Anyway I am spending too much time on this email as it is. Hope this has been useful.
I don’t have much to add to the body of this email and will let the readers analyse it of their own accord.
However, I certainly take issue with point 2 above, ” You shouldn’t try to work this out with logic”.
If you have the kind of social blinders on I described in reply to PP’s email at the very top of this post, you will certainly need to spend some time working transactions out with logic. Through experience and practice, these behaviours can then be passed over to the right brain for intuitive, automatic use in future.

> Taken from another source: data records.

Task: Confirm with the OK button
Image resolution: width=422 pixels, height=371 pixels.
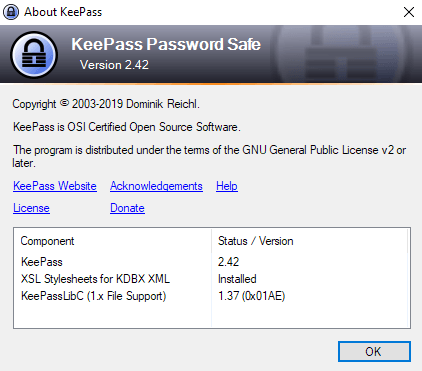Action: [374, 351]
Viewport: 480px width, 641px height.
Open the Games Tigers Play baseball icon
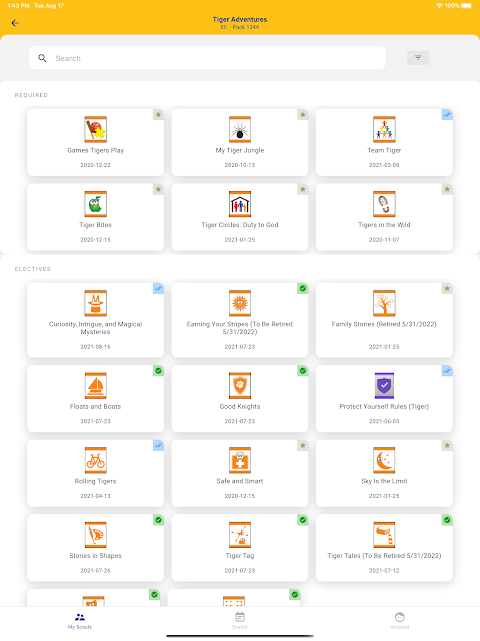pos(96,129)
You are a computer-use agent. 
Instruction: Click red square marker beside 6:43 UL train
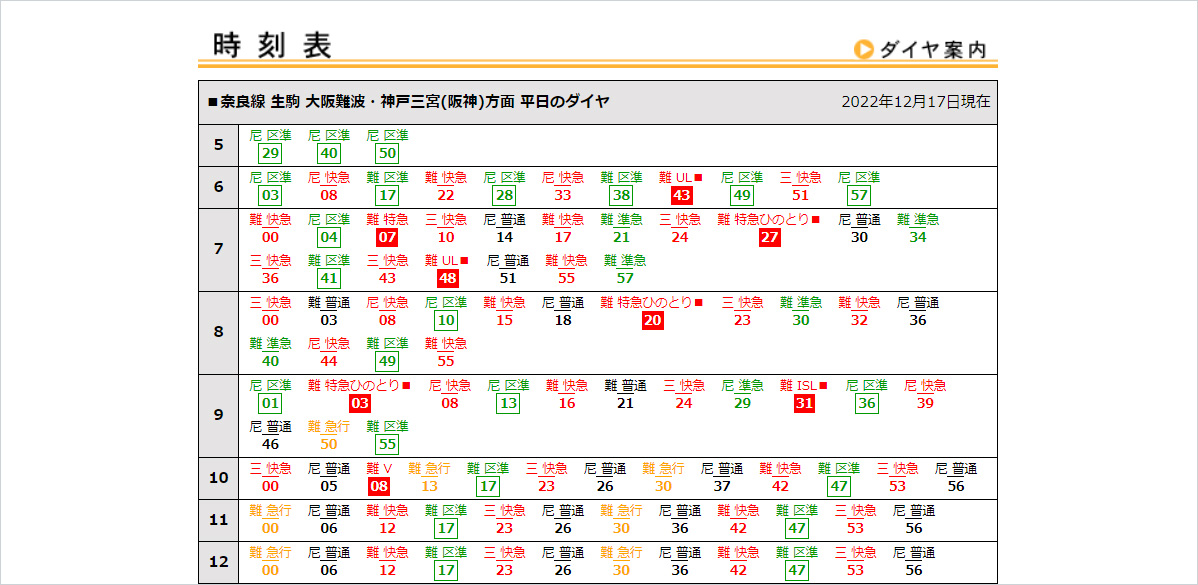[699, 178]
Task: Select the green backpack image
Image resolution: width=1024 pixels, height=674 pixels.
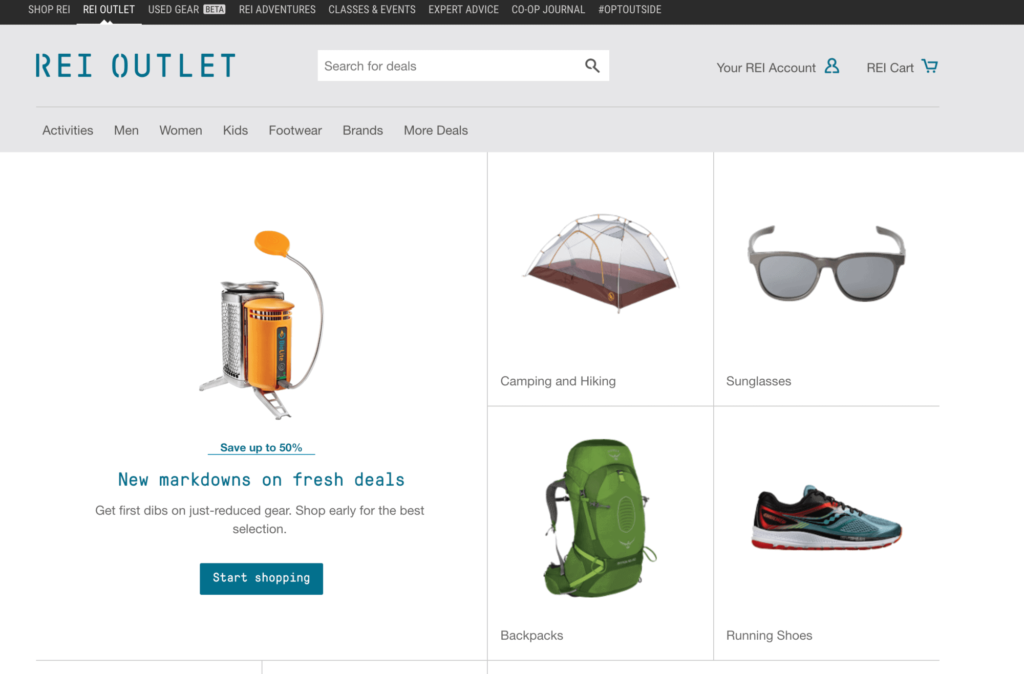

One of the main purposes of the “Candy and Coins” model is to help readers think logically about social interaction. I have specifically and intentionally reduced social interaction down to a left-brain symbolic “currency” model. I know Bliss himself is extremely intuitive and right-brained and never had much trouble working with emotional nuance in social situations. This is simply not the case for many of my readers.

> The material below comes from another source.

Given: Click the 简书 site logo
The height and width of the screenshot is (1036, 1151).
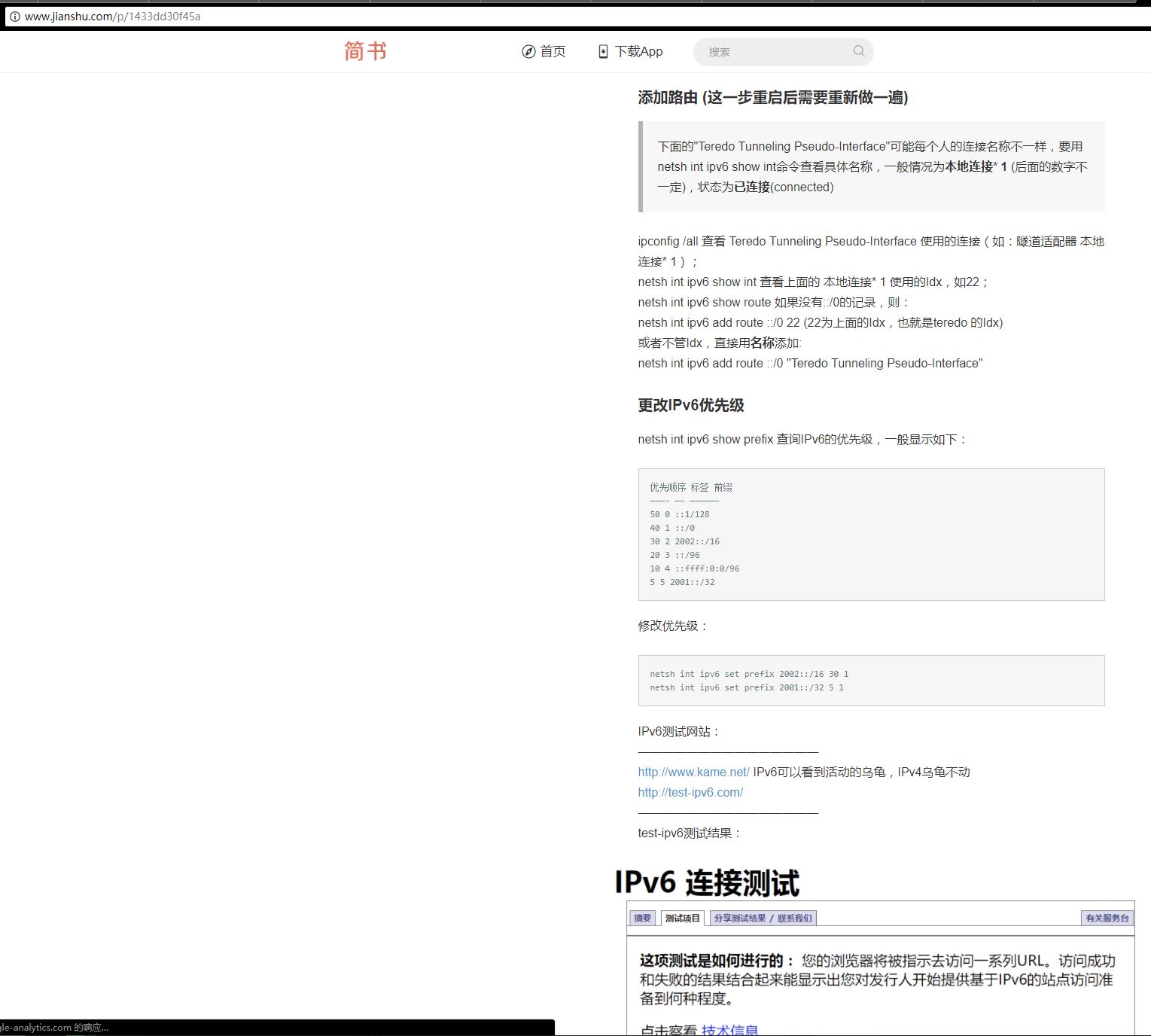Looking at the screenshot, I should coord(364,51).

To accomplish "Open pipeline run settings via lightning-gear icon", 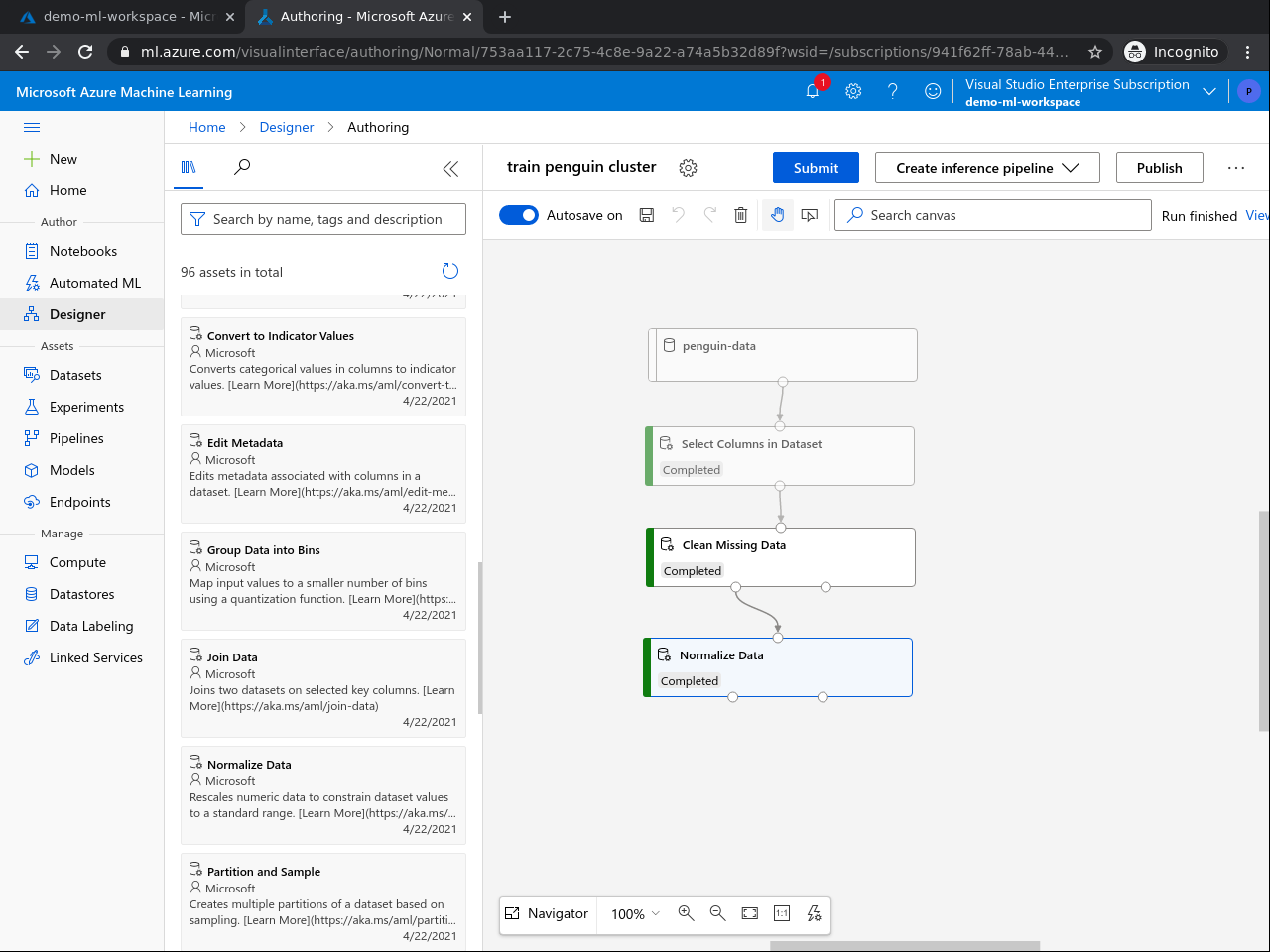I will 814,913.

Perhaps Bliss meant, “Don’t work things out logically while out in the field“? Meaning one should avoid logical thinking while out socializing in order not to break the emotional flow of a situation.
This is still wrong in my opinion. “Candy and Coins” can definitely be used as part of a checklist system while out, e.g.:
- Energetic girl on dance floor –> she wants “dancing” coin
- Bored girl sat at table –> she wants “interesting conversation” (read: stimulating distraction) coin
- Man proudly talks about job –> he wants “recognition” coin
Logic can also be used in retrospect to debug situations, e.g. “What coins were wanted in that situation? Did I try and trade the right coin?” Transactions can be honed via this recursive “experience–>analysis–>experience…” loop.
Yes, this will all be passed over to the right brain to be used intuitively (without “logical thinking”) in the future. But to say “you shouldn’t try to work this out with logic” is misleading in my opinion and goes against the grain of the purpose of the model.
Coins and Punishment
Something important I missed from the original post is when to withdraw coins, as a form of punishment. This can be used on both men and women, but if you are a male reader you will be using such punishments on women more than anyone else.
Obviously this only works on people who have become accustomed to receiving a steady stream of coins from you.
As Blackdragon reminds us non-stop, women like attention more than anything else — and even negative attention is still attention. So giving her attention is giving her a “coin”. If she is not giving you the coin back that you want (i.e. she is giving you a “drama” coin when you don’t want that), rather than trying to trade a different coin (placating her) or trying to tell her off (which is just another “attention” coin), to get her trading again in the way you want you will often be required to withdraw your coins entirely (via freeze-outs/soft-nexts) for a period of time. The same goes for men who are creating drama, too.
Temporary withdrawal of coins is also the premise behind Mystery’s “takeaways”. We value higher that which we had and then lost.
Coins and Actual Money
Finally, I feel obligated to say that we are rarely talking about actual money when mentioning “coins”.
If you are trying to trade actual money for sex (in the form of cash, gifts, or expensive dates), then your trade system is more efficiently employed via going to a prostitute.
If you are trying to trade actual money for friendship, don’t be surprised when the friendship coins stop flowing back to you when your actual money runs out.
Refer back to the “strengths and weaknesses” section of this post to determine where your supplies of unlimited coins are.